On Thursday, contract lifecycle management provider Ironclad announced the launch of its generative artificial intelligence legal assistant Jurist.

Jurist’s public launch comes six months after Ironclad’s release of Ironclad Signature, an e-signature solution offering click-to-accept functionalities, approval chains and executive summaries. Ironclad also earlier this year released Custom AI, a set of features allowing users to improve the quality of their AI results.

What it is: Jurist is a gen AI legal assistant focused on streamlining the CLM process by automating contract summarization, editing, translation and drafting.

Jurist allows users to create and edit contracts with benchmarks and upload past precedents.

It’s also doc.x native, meaning users can also download and work on Microsoft Word documents while using Jurist.

“I think the key is this integrated experience, the conversational agent completely connected into this multi[document] environment and what we hope to do is help that lawyer be massively more productive,” Ironclad chief product officer Michel Feaster said.

Jurist also provides background on its answers, citing articles and prompts it used to produce them.

Why it’s needed: Feaster said Ironclad’s customers wanted an AI assistant tied to the company’s platform.

“We've been in this space for 10 years, we have hundreds of thousands of lawyers on the platform, we tried to build not just an assistant, but literally the most purpose-built, assistant optimized to help lawyers do their work better and faster,” she said.

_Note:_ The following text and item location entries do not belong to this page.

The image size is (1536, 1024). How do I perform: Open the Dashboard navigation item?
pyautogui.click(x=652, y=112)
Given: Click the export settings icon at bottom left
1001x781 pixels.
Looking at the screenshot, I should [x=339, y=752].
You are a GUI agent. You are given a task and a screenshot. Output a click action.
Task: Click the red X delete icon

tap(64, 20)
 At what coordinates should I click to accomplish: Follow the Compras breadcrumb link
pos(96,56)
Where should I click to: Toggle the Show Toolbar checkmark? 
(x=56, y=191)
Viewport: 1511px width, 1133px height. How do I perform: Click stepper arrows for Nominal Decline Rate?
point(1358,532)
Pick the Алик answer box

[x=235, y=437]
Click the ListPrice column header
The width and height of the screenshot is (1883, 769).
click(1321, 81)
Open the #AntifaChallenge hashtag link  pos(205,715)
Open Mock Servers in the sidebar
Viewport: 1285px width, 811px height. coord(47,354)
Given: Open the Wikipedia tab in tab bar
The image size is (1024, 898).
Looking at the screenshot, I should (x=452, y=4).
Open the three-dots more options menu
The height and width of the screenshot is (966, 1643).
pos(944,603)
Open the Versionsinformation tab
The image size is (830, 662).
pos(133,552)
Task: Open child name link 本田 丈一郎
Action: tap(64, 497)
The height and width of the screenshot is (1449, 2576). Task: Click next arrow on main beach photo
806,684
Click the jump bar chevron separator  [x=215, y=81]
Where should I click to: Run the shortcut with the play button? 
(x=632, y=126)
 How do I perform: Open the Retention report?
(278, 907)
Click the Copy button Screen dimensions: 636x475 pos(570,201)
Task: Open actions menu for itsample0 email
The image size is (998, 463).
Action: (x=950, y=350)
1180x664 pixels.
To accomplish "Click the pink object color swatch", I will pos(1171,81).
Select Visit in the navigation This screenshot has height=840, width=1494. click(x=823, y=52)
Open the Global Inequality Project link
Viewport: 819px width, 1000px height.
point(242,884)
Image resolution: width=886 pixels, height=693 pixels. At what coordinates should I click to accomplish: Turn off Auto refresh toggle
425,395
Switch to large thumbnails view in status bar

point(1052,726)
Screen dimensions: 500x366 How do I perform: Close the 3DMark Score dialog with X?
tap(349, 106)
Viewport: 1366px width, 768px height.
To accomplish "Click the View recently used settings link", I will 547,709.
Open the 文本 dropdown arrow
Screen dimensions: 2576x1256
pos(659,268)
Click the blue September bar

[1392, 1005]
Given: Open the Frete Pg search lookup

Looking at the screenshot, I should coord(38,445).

After consulting with law firms and in-house lawyers, Ironclad also found that users wanted transparency around AI tools. Feaster noted that Jurist’s ability to cite its answers was a significant feature that could enforce that.

“This kind of transparent, iterative prompting where we're literally showing you everything we're doing, I think that's just critical for the legal profession because we're not trying to replace lawyers, we're trying to make them more productive, and they have to trust how a Jurist is getting to its answers,” Feaster explained.

Under the hood: Jurist was built and is powered with Rivet, a visual programming environment on the back end that assists Ironclad in building generative AI tools. Rivet was also used to build Contract AI, released in May.

“One of the challenges with modern LLMs is they're not super predictable, you can type in something and they don't give you the same response,” Feaster said. “We've built this multiagent architecture where the UI of Jurist actually has all of these little miniagents optimized for doing particular legal tasks like feed text in to get a red line or search for precedent or annotate the contract. And these agents actually control the LLM, that's how we communicate to the LLM.”

Competition: Gen AI-powered legal assistants are not a new concept for CLM providers.

In 2023, ContractPodAi released AI legal assistant Leah. CLM provider Lexion released its own AI contract management capabilities with AI Contract Assist back in 2022.

Feaster noted that Jurist’s doc.x native feature is what sets Ironclad’s AI assistant apart.

“We essentially have a doc.x native word environment literally embedded in the browser and in many other assistants, those are two different technologies, they're completely disconnected,” she said.